Had the historic tax credits been eliminated, it would have resulted in roughly a $1.7 million loss to the Manchester Hotel project and about $600,000 from the Snider Building/Brewery project, said Illinois developer William Grau, who heads the ownership group redeveloping both projects.

In a recent email response to the Journal-News, Grau said, “The State Historic Tax Credits are imperative to the Manchester Hotel’s redevelopment as a hotel, but we believe to create a destination, both buildings need to be redeveloped.”

Grau said had the tax credits been discontinued, “Our plan B is the redevelopment of the Manchester Hotel as a hotel, at the urging of the city. Our original proposal was to redevelop the Manchester Hotel as apartments, and if the State Historic Tax Credits we’re to be eliminated, that option would need to be reconsidered.”

Now that the state historic tax credit program remains in place for the next two years, Grau said his group is still on track to submit the historic tax credit application for the $12.7 million Manchester project in September as previously announced.

As for the $3.5 million Snider Building project, the application for historic tax credits that was submitted at the end of March was ruled ineligible by the Ohio Development Services Agency, which administers the program.

Penny Martin, a development services agency spokeswoman, said the Snider application was ineligible because there was no pre-application meeting held with the State Historic Preservation Office. She said the project is eligible to apply in the next round. The application deadline is Sept. 30 and awards for that cycle will be announced on Dec. 31.

Grau said today via email that his group will be resubmitting an application for the Snider Building project by the September deadline along with the application for the Manchester project as previously announced.

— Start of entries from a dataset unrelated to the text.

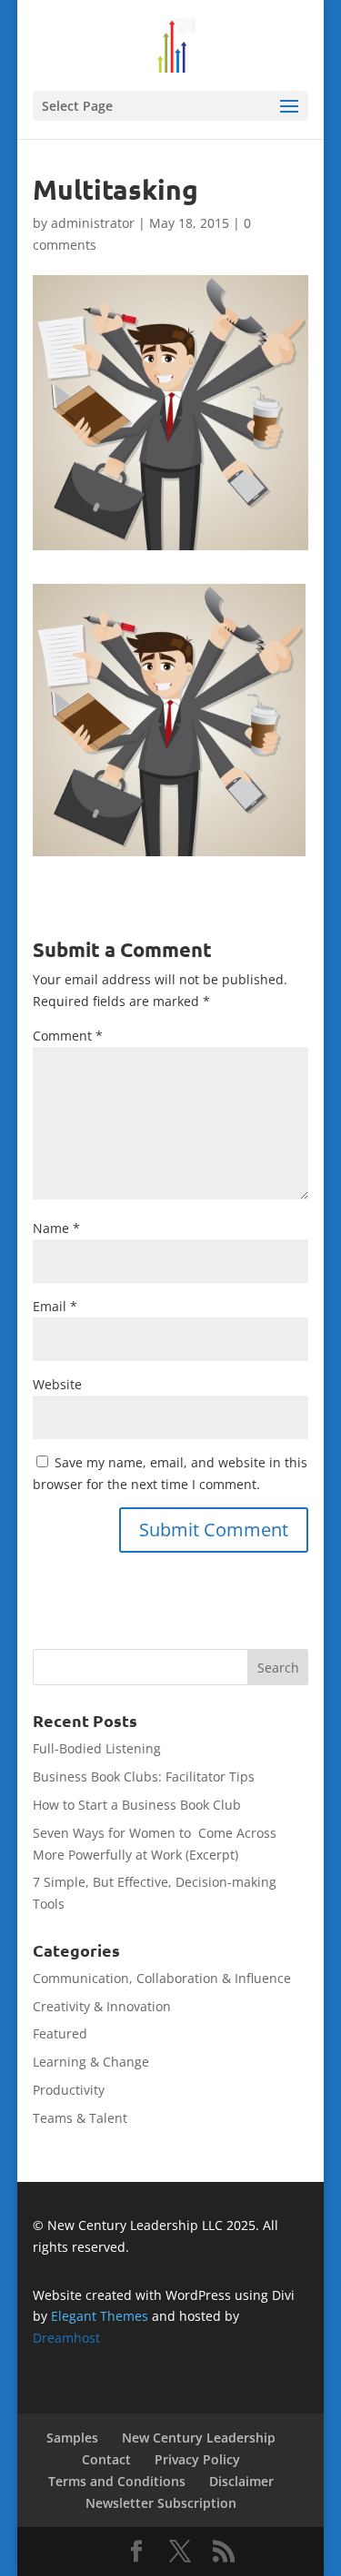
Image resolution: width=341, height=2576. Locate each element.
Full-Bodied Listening (97, 1748)
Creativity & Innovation (102, 2006)
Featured (60, 2033)
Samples (72, 2437)
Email (55, 1306)
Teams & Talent (80, 2118)
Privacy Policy (197, 2459)
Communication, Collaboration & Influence (162, 1978)
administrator (93, 223)
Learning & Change (91, 2061)
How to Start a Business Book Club (137, 1804)
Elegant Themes (99, 2315)
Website (57, 1384)
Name (56, 1228)
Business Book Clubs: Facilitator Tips (144, 1776)
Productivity (69, 2089)
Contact (106, 2459)
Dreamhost (66, 2337)
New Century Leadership (199, 2437)
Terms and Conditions (117, 2481)
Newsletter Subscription (160, 2503)
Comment (68, 1035)
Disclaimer (241, 2481)
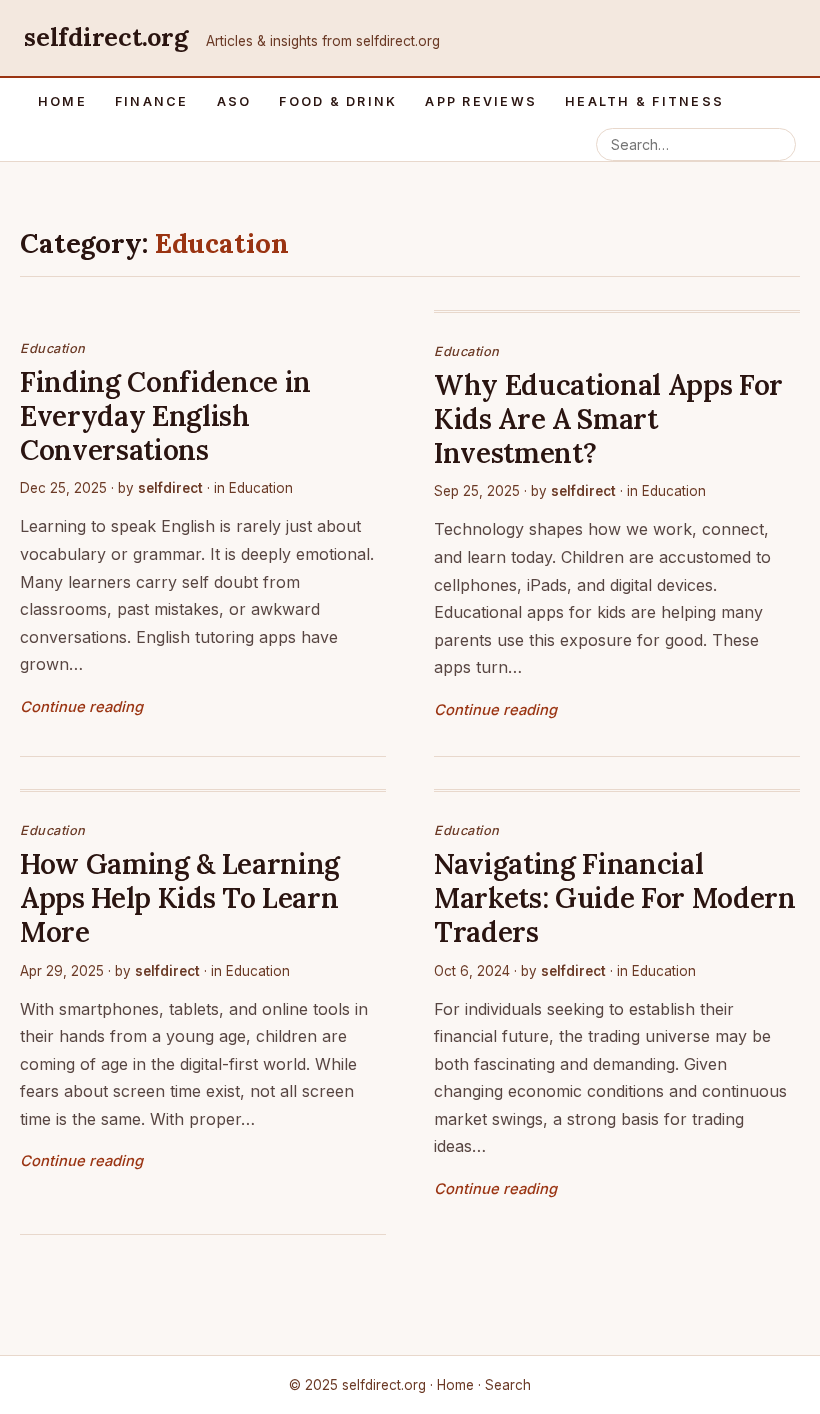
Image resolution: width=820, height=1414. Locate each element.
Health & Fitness (644, 101)
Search (508, 1385)
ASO (234, 101)
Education (53, 348)
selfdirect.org (106, 37)
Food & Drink (338, 101)
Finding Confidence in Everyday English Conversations (165, 416)
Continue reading (81, 707)
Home (62, 101)
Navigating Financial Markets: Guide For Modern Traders (615, 898)
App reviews (481, 101)
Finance (152, 101)
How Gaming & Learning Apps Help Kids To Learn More (180, 898)
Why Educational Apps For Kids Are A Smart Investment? (608, 419)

He recently told the Journal-News that SHPO was reviewing the restoration plans for the Snider Building provided by Hardlines Design Company. On Tuesday, Grau said the SHPO pre-application meeting needs to scheduled before Sept. 15 and that the meeting, which deals with project plans/design and is the responsibility of Hardlines Design which is also SHPO’s project architect.

“Our original intent was to apply in Round 15 (September 2015) for both the Manchester Hotel and Snider Building but choose to submit an application for the Snider Building in Round 14 in hopes of getting a jump on the microbrewery,” Grau said via email today.

He said “the Historic Tax Credits are comprised of two parts…the State Historic Tax Credits and the Federal Historic Tax Credits. We have been working with SHPO for plan/design approval for the Manchester Hotel since Sept. 30 (Round 13) and the Snider Building since March 31, 2015 (Round 14). Upon SHPO approval, the Manchester Hotel and Snider Building will be eligible for Federal Historic Tax Credits.”

Grau said assuming the State Historic Tax Credits are awarded in December, the Snider Building construction could begin in January 2016 with the completion and opening of the microbrewery and taproom in September, just in time for Oktoberfest. He also said that assuming New Market Tax Credits are secured and the State Historic Tax Credits are awarded in December, the Manchester Hotel construction could begin in April 2016 with completion and opening in June 2017.

Grau also said the group is currently in talks with several existing microbreweries as potential partners, including Cigar City Brewing located in Tampa, Fla.

Although the projects have hit a snag in seeking historic preservation tax credits, Grau’s group may receive some positive financial news tonight.

That is when Middletown City Council is expected to approve a pair of Community Reinvestment Area tax abatements for both projects for 100 percent for 12 years.

City officials said the Manchester tax abatement is valued at approximately $104,000 a year for a total of $1.24 million over the 12-year abatement period. The city’s portion of the property taxes that would be abated is estimated to be $9,660 a year or $115,920 over the abatement period. Announced plans call for The Manchester Inn, which closed four years ago, to be restored back to an operating 70-room/suite boutique hotel with a restaurant, conference and meeting space, and additional commercial office space as well as the historic ballroom event space.

According to city officials, the tax abatement for the Snider Building, also known as the Sonshine Building, is valued at $45,000 a year for a total of $546,00 over the 12-year abatement. The Snider Building is to be redeveloped as a brewery, taproom, distillery project that would have a direct relationship with the Manchester Hotel redevelopment.

In 2010, Middletown created a community reinvestment area to use all reasonable incentive measures to assist and encourage development in the downtown area of Middletown. Based on state guidelines, CRA abatements can be used for residential developments, industrial/commercial developments, or a combination of both.